I’m getting way ahead of myself. I’m immersed in “The Splendid Table’s How to Eat Supper: Recipes, Stories and Opinions,” Lynne Rosetto Kasper’s latest doing (along with Sally Swift, the award-winning radio show’s producer). I’m barely keeping my head above water, so deep am I in love with this book, but I’m grinning the entire time, even as I’m gasping for air (not that such an overstatement is physiologically possible).
I’m midway through the book, through skimming recipes and thoughtfully perusing all the snatches and tidbits of accompanying information, and I haven’t yet made a single recipe (although, just the other night, I did employ the salad-in-a-bowl method, along with the biggest light-bulb-over-the-head, accompanied-by angelic-choirs tip to hit my kitchen in a long while, the suggestion to whisk in a drip of fish sauce to homemade vinaigrette for umami. Do you guys know about this? I’m telling you — try it now!). The book is, in a word, delightful. (I really do have a few critical bones in my body, I’m just not inclined to bend them here.)
Not to drop names, but while we’re on the subject anyway, I’ll mention that a couple of months ago I had the absolute pleasure of talking with Lynne for a magazine piece I was writing.
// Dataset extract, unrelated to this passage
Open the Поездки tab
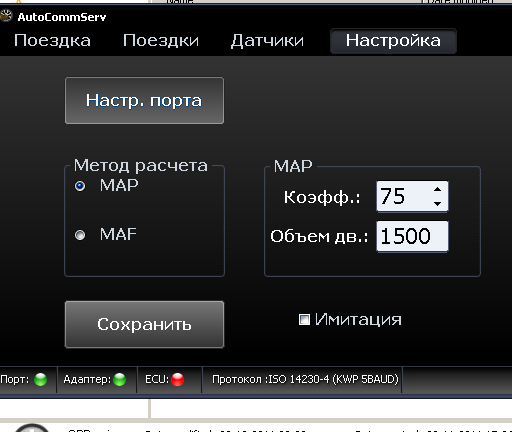The height and width of the screenshot is (432, 512). point(161,41)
Since then, I’ve been wanting to get this book, but I have a bad way of plunking things into my Amazon shopping cart and making them wait, until one day when I feel entitled and make the order official with a few practiced clicks.
The book arrived the other day. It landed on my doorstep under cover of cardboard, and I’m sure the mail carrier had no idea of the gloriousness he’d placed there, that within that box was a shrink-wrapped emblem of my current kitchen philosophy, and a token of my cooking future.
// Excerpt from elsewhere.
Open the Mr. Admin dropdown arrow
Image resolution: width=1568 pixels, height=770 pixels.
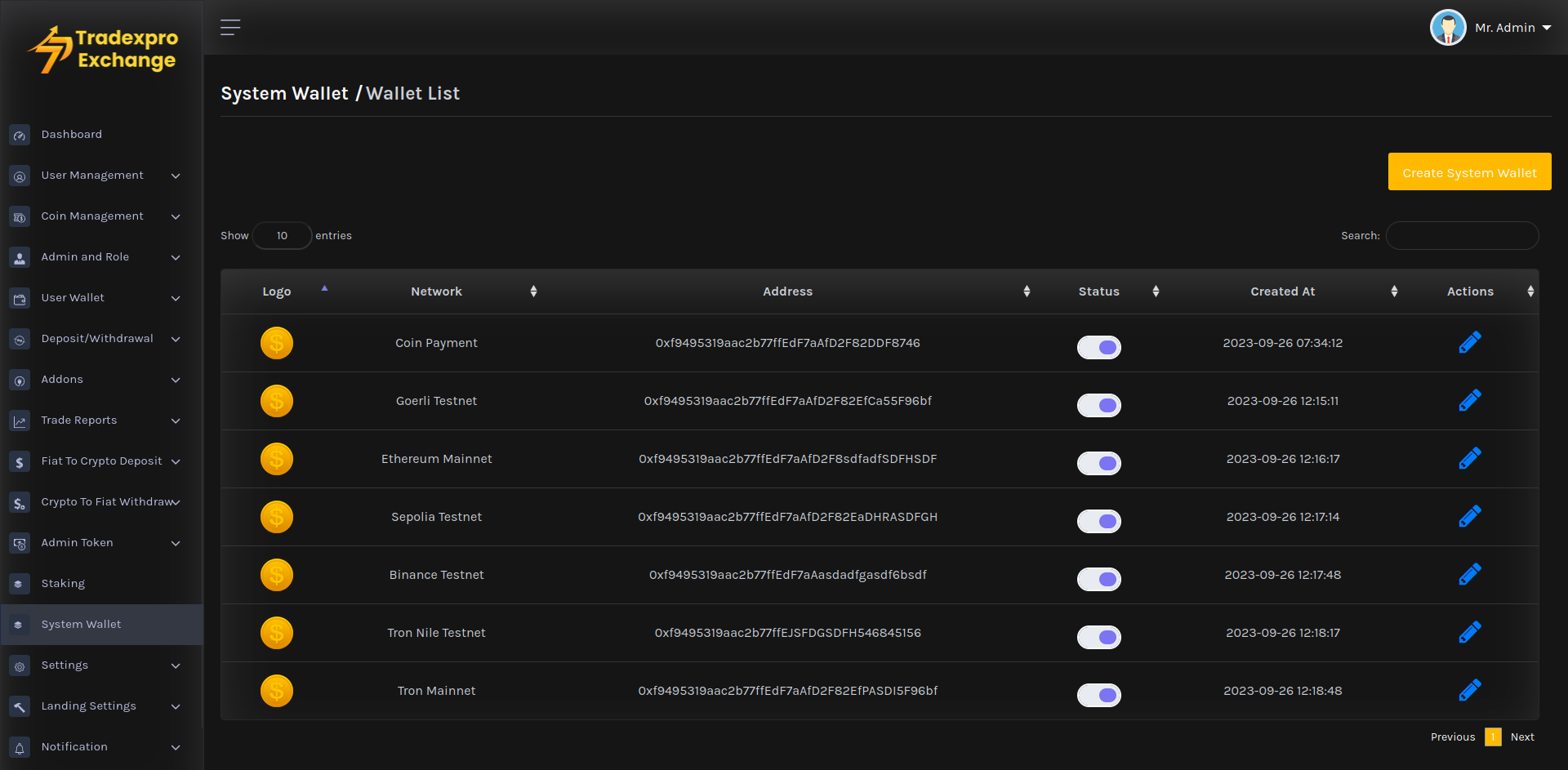tap(1547, 28)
I’m hopelessly amenable to suggestion, and now Lynne and Sally have me wanting to visit an Indian grocery, place ever more cookbooks in my Amazon cart (thanks to their “Build the Library” featured cookbook sidebars), and do all sorts of new things to eggs, from making a 65-degree egg to pan-frying deviled eggs (a move that is sure to redeem the deviled egg in my eyes). All I can say is, thank goodness for cookbooks, because left to my own devices, to my personal void of imagination, we may never eat cinnamon-scented tomato sauce. Good cookbooks are capable of doing the same thing that good books do, of raising awareness and reinvigorating curiosity.
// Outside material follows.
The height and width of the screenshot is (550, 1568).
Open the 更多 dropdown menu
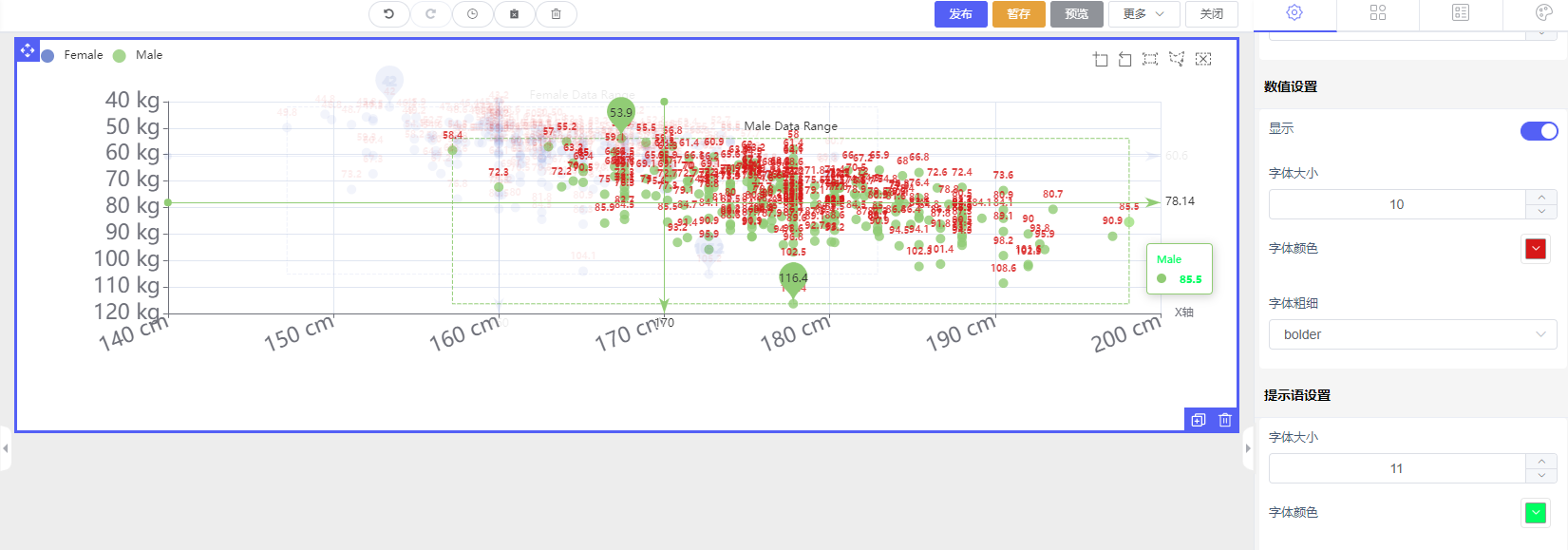click(1143, 14)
Another reason to like the book: it’s heavy on meatless dishes, and those that have meat can often accommodate a substitution (even those that can’t have something to offer by way of method). Lynne and Sally are big on encouragement, intent on coaxing the intuitive cook out of everybody who has ever, or who would like to, wield a pastry scraper or Microplane grater. The book mixes all that with a bringing-back-dinner philosophy – the authors are so into resurrecting dinner hour in American households that they’ve called it supper, which conjures altogether different ideas of what the meal should be all about.
And sometimes it starts with visiting the nearest Indian grocer.